ROCHESTER — Spaulding High School students enrolled in a new workforce development program at Great Bay Community College’s Advanced Technology & Academic Center have everything they need to start their school year this fall, thanks to the collaborative efforts of educational partners, community businesses and organizations.
Each of the students received a new pair of steel-toed boots, required apparel to participate in the lab portion of the curriculum. The donation was made by the Timberland, and secured through the efforts of Phil Przybyszewski, workforce solutions project director with the NH Sector Partnership Initiative. Several other program supporters followed suit offering everything from funding for tuition, to tool boxes and lab supplies.
“This is a great example of how several community stakeholders can come together to create a workforce development program to meet the needs of both the community and the industries in that community,” Przybyszewski said.

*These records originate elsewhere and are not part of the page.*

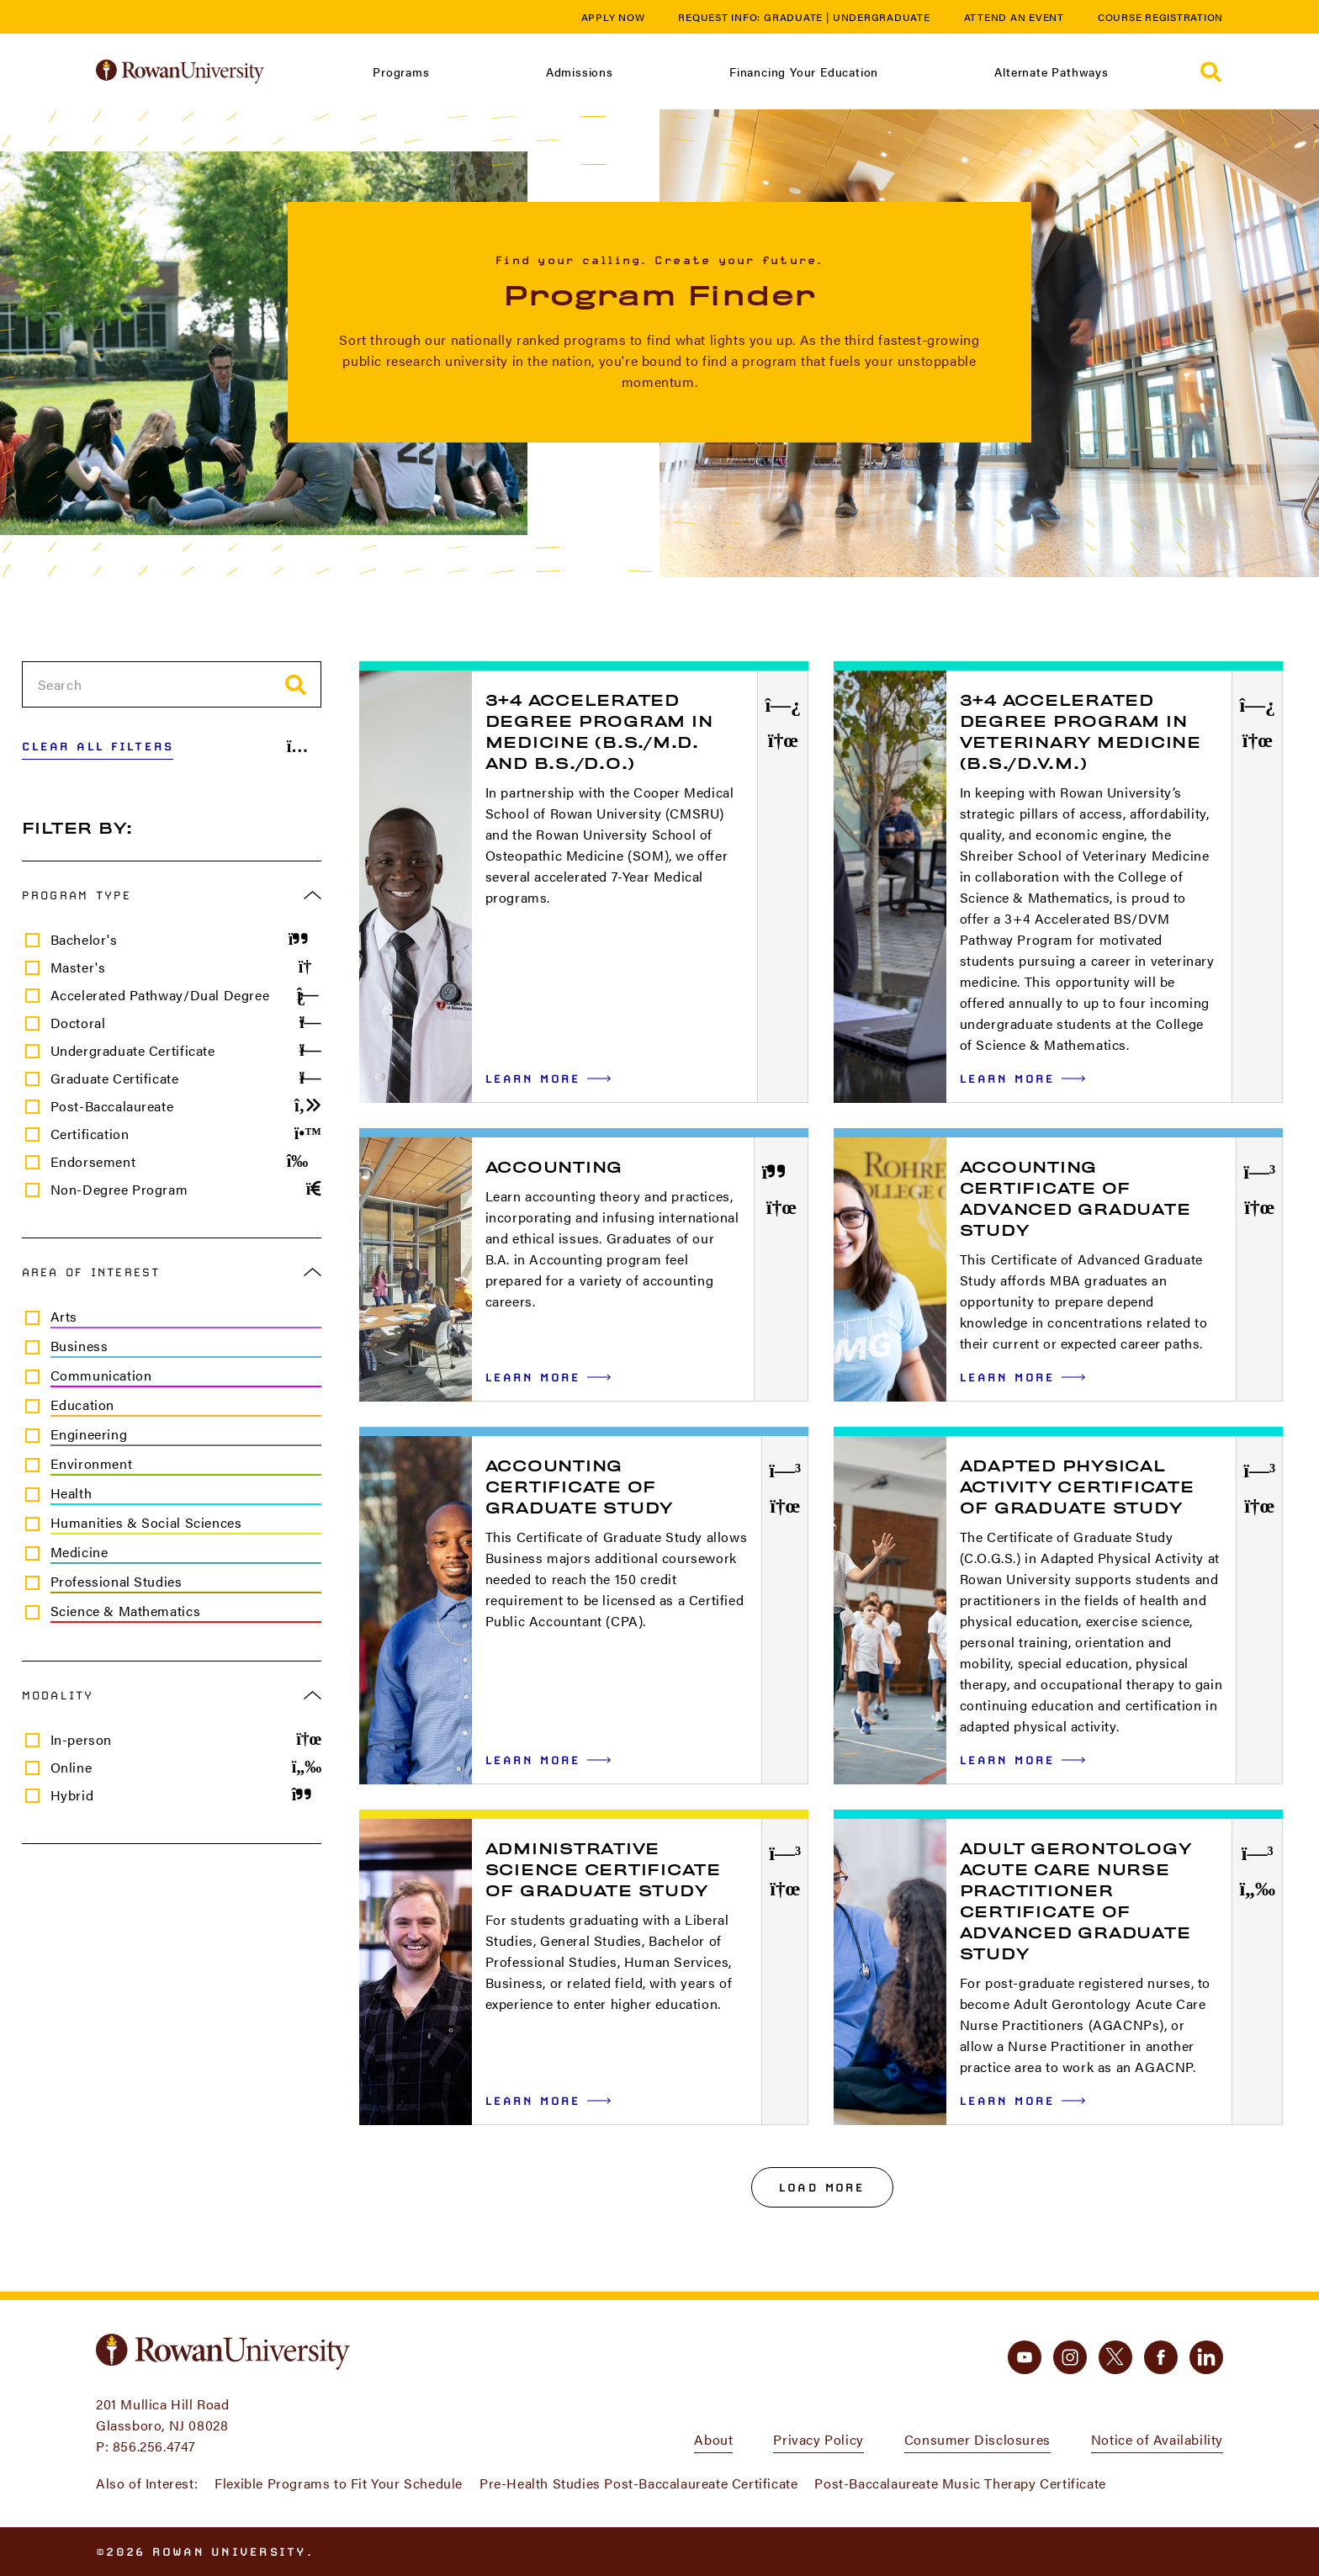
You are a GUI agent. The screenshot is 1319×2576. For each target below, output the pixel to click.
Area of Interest (172, 1272)
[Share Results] (304, 746)
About (713, 2439)
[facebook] (1161, 2357)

Students accepted into the program will spend part of their senior year taking classes for both high school and college credit at Great Bay Community College’s ATAC center in Rochester where they currently registered for classes in the Advanced Composite Certificate program. Beginning this week, they will take classes at Spaulding in the morning, and be on campus at Great Bay in Rochester from 11:30 a.m. to 3:30 p.m. Monday to Friday, from September through April.
According to Debra Mattson, advanced manufacturing program director at Great Bay, the final two courses, Business Communications and Introduction to Computers, required for the ACM certificate, are taken at Spaulding to enable students to end the program at the end of the high school school-year. Once the students complete high school, they will matriculate into the ACM program and receive their college certificate.
Dean Graziano, extended learning opportunity coordinator for Rochester schools, suggested the new workforce development program after meeting Mattson and former Great Bay president Will Arvelo. He wanted to find a way to reward ambitious high school students who were ready for the challenge of college and eager to begin their careers. Graziano also sees the program as a way to help satisfy the Community College System of New Hampshire’s “65 by 25” initiative, a goal to help ensure that 65 percent of adults 25 and older in New Hampshire will have some form of post-secondary education, from certificates to advanced degrees, by 2025. It also addresses statewide workforce retention goals, offering young residents incentives to stay in New Hampshire and pursue good careers in 21st-century manufacturing.
From the perspective of Great Bay Community College, the collaboration fits “nicely within our mission” of expanding opportunities, by providing affordable higher education that embodies excellence, innovation and collaboration, Mattson said. “Not only are we collaborating with local educators to meet the needs of students, but we are helping to support the local industry by providing skilled workers,” she said. “Students will be able to go right to work after high school in a career with growth opportunities and security.”
In order to bring it to fruition however, Graziano first needed to assemble a team that included representatives of state agencies, nonprofit work-advocacy agencies, high school and community college educators, and local manufacturers. Supporters include: The City of Rochester Community Partners, Federal Savings Bank, Profile Bank, McDonalds, Waterstone Retail, MY-TURN, NH Department of Education, Rochester Schools, Home Depot, NH Charitable Foundation, Safran and the Office of Workforce Opportunity.
For student Zach Hamel, the opportunity to be a part of the innovative new program is particularly meaningful. “He will be the first in the family to finish high school or go to college” says his mother Tabitha Davis. “I think he’s excited to prove that he can do both at the same time.”